“O Vera, how could you?” began her aunt at once. “Or if you wanted to do it, why did you drag us all in this terrible way? This is something much more dreadful than walking in processions and being arrested; this is the most dreadful thing that you’ve done yet.”

“The worst of it is,” said the captain, “that it breaks down all the sense of noblesse oblige and entre nous—all that kind of thing, you know. If it were anybody else, it wouldn’t so much matter, for we seem to be baited from every side just now; but I don’t think that she ought to join in, and what worries me especially is that their being sold out at Paddington shows that the magazine has gone out on the afternoon trains in every direction.” He drew a hard breath and glared. Just to look at him, any casual observer would have declared on the Bible that here was a man with great force of character.

“The Paddington trains go only as far as Oxford,” said Lady Verita in a soothing tone, but Captain Adair was clearly in no easily soothed mood.

“They go to Reading, too,” he said with an uncommon air of real opposition, “and to Banbury.”

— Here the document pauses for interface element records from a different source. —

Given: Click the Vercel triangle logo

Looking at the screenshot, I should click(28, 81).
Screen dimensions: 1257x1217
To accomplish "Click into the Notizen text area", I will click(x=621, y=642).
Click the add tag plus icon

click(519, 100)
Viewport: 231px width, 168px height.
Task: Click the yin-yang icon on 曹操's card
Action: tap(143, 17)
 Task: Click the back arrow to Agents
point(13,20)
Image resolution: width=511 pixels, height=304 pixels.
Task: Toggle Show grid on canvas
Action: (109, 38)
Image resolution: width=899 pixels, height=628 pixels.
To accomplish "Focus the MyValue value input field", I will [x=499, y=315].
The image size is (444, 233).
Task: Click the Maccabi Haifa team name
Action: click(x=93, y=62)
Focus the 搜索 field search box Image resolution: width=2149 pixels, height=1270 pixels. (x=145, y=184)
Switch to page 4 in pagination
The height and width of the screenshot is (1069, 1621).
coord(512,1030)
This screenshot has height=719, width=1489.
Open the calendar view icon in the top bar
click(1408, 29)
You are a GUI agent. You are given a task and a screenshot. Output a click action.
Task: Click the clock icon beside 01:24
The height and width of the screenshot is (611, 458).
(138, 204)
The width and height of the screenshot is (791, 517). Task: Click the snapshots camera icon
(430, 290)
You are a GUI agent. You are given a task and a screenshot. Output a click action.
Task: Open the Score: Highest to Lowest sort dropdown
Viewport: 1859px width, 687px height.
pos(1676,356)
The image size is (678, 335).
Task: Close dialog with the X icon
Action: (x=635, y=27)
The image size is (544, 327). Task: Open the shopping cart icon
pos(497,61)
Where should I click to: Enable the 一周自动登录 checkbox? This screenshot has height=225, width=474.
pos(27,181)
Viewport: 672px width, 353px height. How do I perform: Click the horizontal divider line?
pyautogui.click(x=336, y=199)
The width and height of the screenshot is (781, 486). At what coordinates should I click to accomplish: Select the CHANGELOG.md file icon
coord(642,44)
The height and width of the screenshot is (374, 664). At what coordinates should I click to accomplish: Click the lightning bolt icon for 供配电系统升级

“And to Stratford—they go to Stratford, too,” interposed the dowager marchioness. “Oh, I’m sure, if you looked into the matter, you’d find that quite a number of places are reached from Paddington. Else why shouldn’t those trains have gone from some other station?” She paused at this bit of constructive London logic, and reverted to her usual condition.

“I wish that they did go from some other station,” said Captain Adair, irately, “it took me so long to get to Paddington. To-day was the first time in ages that I’d gone there, and I wouldn’t have gone there to-day only I was right in the neighborhood.”

Lady Verita looked at him in a way that she had, and he ceased speaking. There was no special quality in her glance, but it was of a kind that one frequently encounters in the best English circles, and it always causes some one to cease speaking. Captain Adair would become a duke some day if one man should die and another should never marry; but it must be confessed that Lady Verita, whether she did or did not have his interest at heart, frequently chose that he should cease speaking.

“I wish that you hadn’t put your name to it,” said the dowager marchioness, suddenly awakened to life and their family grievance by the duchess’s turning a page with a smart snap; “there’s a place there where a man shrieks that he will fight until not one drop of blue blood is left running beside another. That is really very terrible, my dear, that”—She was stopped abruptly, for the duchess threw the book violently from her, gathered up her feather boa, and, rising abruptly, started toward the door.

“What is it?” asked Lady Verita, rising also.

Without a word of explanation or adieu, her grace sailed out of the room. Captain Adair having jumped to open the door for her.